Em um outro vídeo, gravado em outro canal (Bee 139 [4]), entrevistado por Jéssica (que se apresenta como católica e lésbica), Murilo afirma: “(…) A Igreja Católica tem que nos aceitar inteiros com nossa sexualidade. Sou gay. E a esquerda também tem que nos aceitar inteiros com nossa religião”. Em seus vídeos, além de lançar mão de bibliografia especializada utilizada na academia e pelos movimentos sociais, Murilo utiliza sempre citações bíblicas para contrapor declarações preconceituosas de pais, padres e pastores.

Sempre com a perspectiva de permanecer no âmbito da Igreja Católica, quando Murilo recebeu no seu canal uma militante do grupo Católicas pelo Direito de Decidir [5], ambos se posicionaram publicamente a favor da descriminalização do aborto, contrapondo-se publicamente às posições oficiais da Igreja Católica. Atingindo diretamente diferentes públicos juvenis, procura juntar forças para legitimar causas e promover mudanças na Igreja e na sociedade.

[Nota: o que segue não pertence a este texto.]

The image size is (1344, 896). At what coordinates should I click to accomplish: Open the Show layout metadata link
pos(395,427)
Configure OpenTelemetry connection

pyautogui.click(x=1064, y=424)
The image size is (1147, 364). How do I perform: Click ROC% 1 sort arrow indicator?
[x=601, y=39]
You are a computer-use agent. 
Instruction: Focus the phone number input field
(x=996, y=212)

Outros exemplos poderiam ser citados. Mas o importante aqui é indicar o desafio institucional que está posto. Caberá à Igreja Católica compreender o presente e levar em conta os novos “sinais dos tempos” para (re)construir sua unidade sem excluir os jovens dessa “vertente radical” que – a um só tempo – a questiona e a revitaliza.

2. As juventudes evangélicas: entre denominações e múltiplas vivências.

De maneira geral, podemos dizer que a vinculação às Igrejas evangélicas oferece um espaço importante para a socialização e para a sociabilidade juvenil. Nas Igrejas locais, além da Escola dominical, sempre há movimentos de juventude, grupos de oração, equipes de evangelização, grupos de dança e corais. Entre os aprendizados nas Igrejas, o canto e os instrumentos musicais têm grande destaque. Para a juventude de diferentes classes sociais, as Igrejas evangélicas funcionam como local de fazer amigos, de lazer, de uso do tempo livre, de desenvolvimento da capacidade de falar em público. Mas, se tudo isso também vale para jovens de famílias ricas ou de classe média, para os jovens mais pobres as Igrejas evangélicas ganham significado adicional: representam uma possibilidade de ganho material[6] e de respeitabilidade e tornam-se uma espécie de “rede de proteção social”.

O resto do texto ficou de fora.